Dataset entries:
+---+

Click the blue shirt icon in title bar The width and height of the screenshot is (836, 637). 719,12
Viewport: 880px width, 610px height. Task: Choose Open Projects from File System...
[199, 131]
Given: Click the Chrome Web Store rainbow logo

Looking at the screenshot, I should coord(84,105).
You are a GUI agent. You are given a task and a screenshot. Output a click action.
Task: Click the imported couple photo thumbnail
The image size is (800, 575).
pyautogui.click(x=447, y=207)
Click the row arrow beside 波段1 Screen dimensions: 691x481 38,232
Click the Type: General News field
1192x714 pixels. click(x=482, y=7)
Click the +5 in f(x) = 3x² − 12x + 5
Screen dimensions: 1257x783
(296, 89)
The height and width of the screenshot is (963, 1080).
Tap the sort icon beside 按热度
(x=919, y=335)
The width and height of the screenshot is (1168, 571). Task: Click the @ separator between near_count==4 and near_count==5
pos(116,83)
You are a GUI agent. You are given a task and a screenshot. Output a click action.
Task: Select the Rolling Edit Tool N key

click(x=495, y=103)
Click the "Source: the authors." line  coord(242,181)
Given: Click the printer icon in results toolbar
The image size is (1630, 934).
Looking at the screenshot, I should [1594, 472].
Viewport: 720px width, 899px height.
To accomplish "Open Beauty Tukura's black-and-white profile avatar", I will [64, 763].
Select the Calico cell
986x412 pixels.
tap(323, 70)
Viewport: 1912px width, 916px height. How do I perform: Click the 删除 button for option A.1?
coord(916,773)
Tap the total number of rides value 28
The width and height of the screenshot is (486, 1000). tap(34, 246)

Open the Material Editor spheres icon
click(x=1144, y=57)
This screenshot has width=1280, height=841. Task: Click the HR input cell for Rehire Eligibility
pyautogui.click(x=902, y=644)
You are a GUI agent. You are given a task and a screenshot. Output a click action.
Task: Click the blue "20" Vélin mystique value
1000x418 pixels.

+---+

Repeat back the data above, exact to the last character.

Response for this exercise:
Click the blue shirt icon in title bar The width and height of the screenshot is (836, 637). 719,12
Viewport: 880px width, 610px height. Task: Choose Open Projects from File System...
[199, 131]
Given: Click the Chrome Web Store rainbow logo

Looking at the screenshot, I should coord(84,105).
You are a GUI agent. You are given a task and a screenshot. Output a click action.
Task: Click the imported couple photo thumbnail
The image size is (800, 575).
pyautogui.click(x=447, y=207)
Click the row arrow beside 波段1 Screen dimensions: 691x481 38,232
Click the Type: General News field
1192x714 pixels. click(x=482, y=7)
Click the +5 in f(x) = 3x² − 12x + 5
Screen dimensions: 1257x783
(296, 89)
The height and width of the screenshot is (963, 1080).
Tap the sort icon beside 按热度
(x=919, y=335)
The width and height of the screenshot is (1168, 571). Task: Click the @ separator between near_count==4 and near_count==5
pos(116,83)
You are a GUI agent. You are given a task and a screenshot. Output a click action.
Task: Select the Rolling Edit Tool N key

click(x=495, y=103)
Click the "Source: the authors." line  coord(242,181)
Given: Click the printer icon in results toolbar
The image size is (1630, 934).
Looking at the screenshot, I should [1594, 472].
Viewport: 720px width, 899px height.
To accomplish "Open Beauty Tukura's black-and-white profile avatar", I will [64, 763].
Select the Calico cell
986x412 pixels.
tap(323, 70)
Viewport: 1912px width, 916px height. How do I perform: Click the 删除 button for option A.1?
coord(916,773)
Tap the total number of rides value 28
The width and height of the screenshot is (486, 1000). tap(34, 246)

Open the Material Editor spheres icon
click(x=1144, y=57)
This screenshot has width=1280, height=841. Task: Click the HR input cell for Rehire Eligibility
pyautogui.click(x=902, y=644)
You are a GUI agent. You are given a task and a screenshot. Output a click action.
Task: Click the blue "20" Vélin mystique value
1000x418 pixels.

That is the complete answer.